---------- TEXTO PARA LEITURA
Teste de tolerância, filme redefine as noções de vertigem no cinema

03.10.2015, às 10H42.
Atualizada em 29.06.2018, ÀS 02H37

É comum nos filmes do diretor Robert Zemeckis, de Forrest Gump e Náufrago ao recente O Voo, que a jornada de superação de seus heróis se confunda com um senso de espetáculo e de individualismo. Nesse sentido, A Travessia (The Walk, 2015) é um dos seus filmes mais radicais, porque Zemeckis praticamente abre mão da jornada em nome do show.

O filme reconta a performance do equilibrista francês que atravessou as Torres Gêmeas andando em um cabo de aço em 1974, já mostrada no premiado documentário O Equilibrista. Embora Zemeckis reconte a juventude de Philippe Petit (interpretado por Joseph Gordon-Levitt com dedicado sotaque francês), não dá pra dizer exatamente que A Travessia é um filme sobre a sua vida; o diretor evita problematizar os motivos de Petit, seus relacionamentos, e encontra no personagem apenas um voluntário para a verdadeira história que quer contar, a das Torres Gêmeas.
--------------------
---------- TRECHO DOS DADOS
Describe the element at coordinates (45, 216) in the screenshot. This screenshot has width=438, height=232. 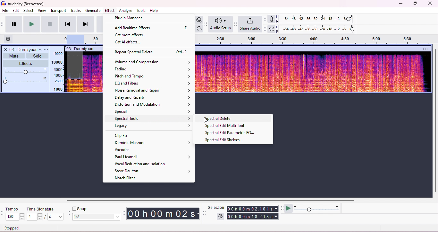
--------------------
(AÇÕES NECESSÁRIAS)
1. Com base na crítica do filme A Travessia, responda:
(a) Em que ano o equilibrista atravessou as Torres Gêmeas?
(b) Qual ator interpreta Philippe Petit?
(c) Que documentário premiado já havia mostrado essa performance?
2. Traduza para o inglês esta frase da crítica do filme A Travessia: "Nesse sentido, A Travessia (The Walk, 2015) é um dos seus filmes mais radicais, porque Zemeckis praticamente abre mão da jornada em nome do show."
3. Continue a crítica do filme A Travessia a partir da última frase apresentada.

(RESULTADOS)
1.
(a) 1974.
(b) Joseph Gordon-Levitt.
(c) O Equilibrista.

2. In that sense, A Travessia (The Walk, 2015) is one of his most radical films, because Zemeckis practically gives up the journey for the sake of the show.

3.
Assim como no documentário, Petit e WTC se confundem como símbolos do empreendedorismo e da superação, e o aspecto humano dessa história ganhou uma inegável dimensão dramática depois do 11 de Setembro. Em A Travessia, longa ambientado na época da inauguração das Torres, Petit é o homem que batiza os edifícios, até então vistos como dois gabinetes gigantes sem personalidade pelos novaiorquinos. Zemeckis não se preocupa com sutilezas na hora de mexer com as cores dos seus cenários digitais, e substitui o cinza da cidade pelo pôr-do-Sol mais alaranjado para se despedir das Torres Gêmeas quando a travessia se completa.

Até que isso aconteça, porém, temos Petit. Desde o começo, o cabelo estranho, as lentes de contato azuis e o esforço bilíngue de Gordon-Levitt tornam o personagem uma figura estranha, e A Travessia tratará de afastá-lo ainda mais de nós. Ele surge como narrador desde a primeira cena, contanto a posteriori tudo o que veremos ao longo do filme, e ao se "descolar" do que assistimos Petit fica mais alheio - como se fosse mesmo só o condutor da homenagem.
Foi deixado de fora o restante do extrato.